Comment No CalDAV, no sale (Score 2, Informative) 544

I researched long and hard before I bought my iPhone a couple months ago. I had been using some form of Palm device for about 15 years; the last two of which were a model of Treo. The bottom line is that I needed NON-EXCHANGE-TYPE access to calendars on mail servers. Specifically, I have a Zimbra FOSS mail server for my family, and a Zimbra NE server at work (which handles 2 companies). I didn't want either server to be "canonical," so I refuse to use ActiveSync and let it "take over" all of the PIM functions of the phone. For calendars, I use CalDAV, and the iPhone has KILLER CalDAV support. (I use a Funambol server at home to sync contacts, and the Zindus plugin to make them work with Thunderbird, though SyncEvolution works almost as well with Evoltion.)

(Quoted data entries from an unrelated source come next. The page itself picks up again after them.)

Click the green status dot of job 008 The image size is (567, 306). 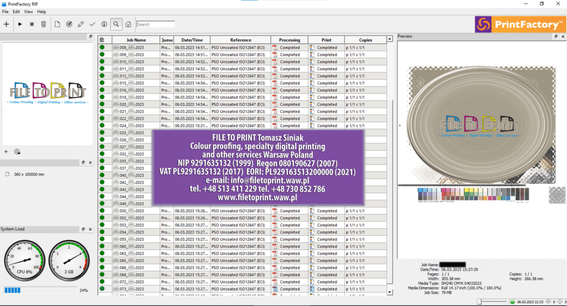pyautogui.click(x=102, y=48)
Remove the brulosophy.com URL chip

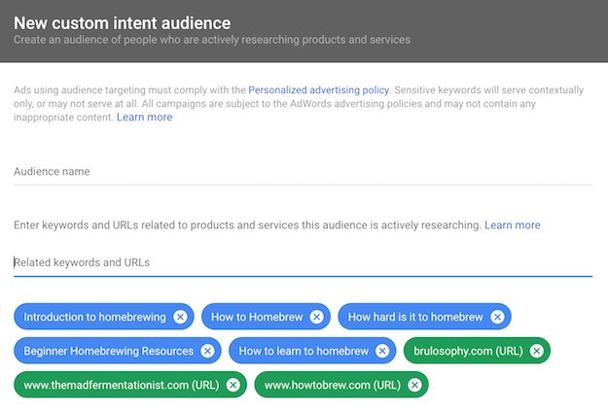536,351
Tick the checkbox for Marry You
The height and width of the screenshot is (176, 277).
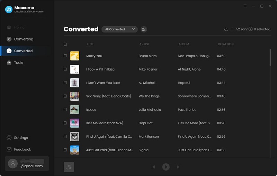point(65,56)

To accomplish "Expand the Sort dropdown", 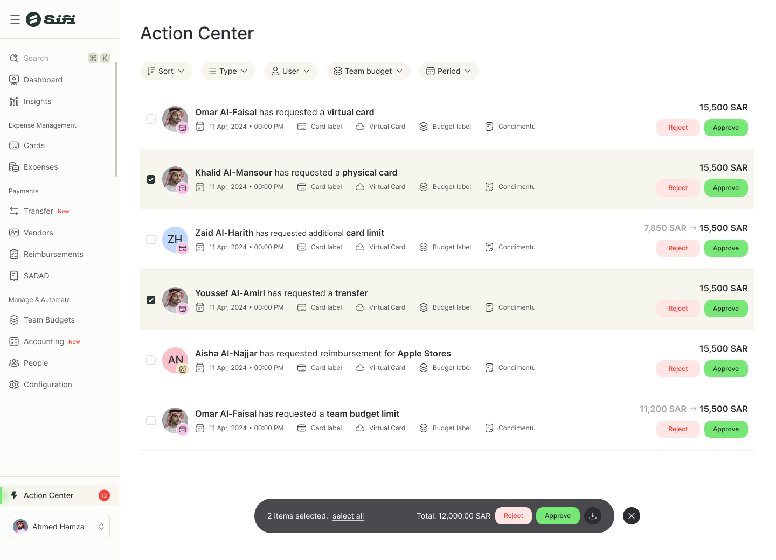I will [x=166, y=71].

Neither the new WebOS-based Palm phones, nor any of the Android phones I can find, have any support for CalDAV. At all. How this situation exists, I have no idea, but I don't care. The iPhone has been great. However, I am one of those people who has used Linux on the desktop for about 11 years now, and I'm watching and waiting for an Android phone that will integrate with my collaboration servers as well as an iPhone. When this happens, I'll give the iPhone to my wife. Heck, I'd pay an early-termination fee to switch providers if the Sprint Evo could do it!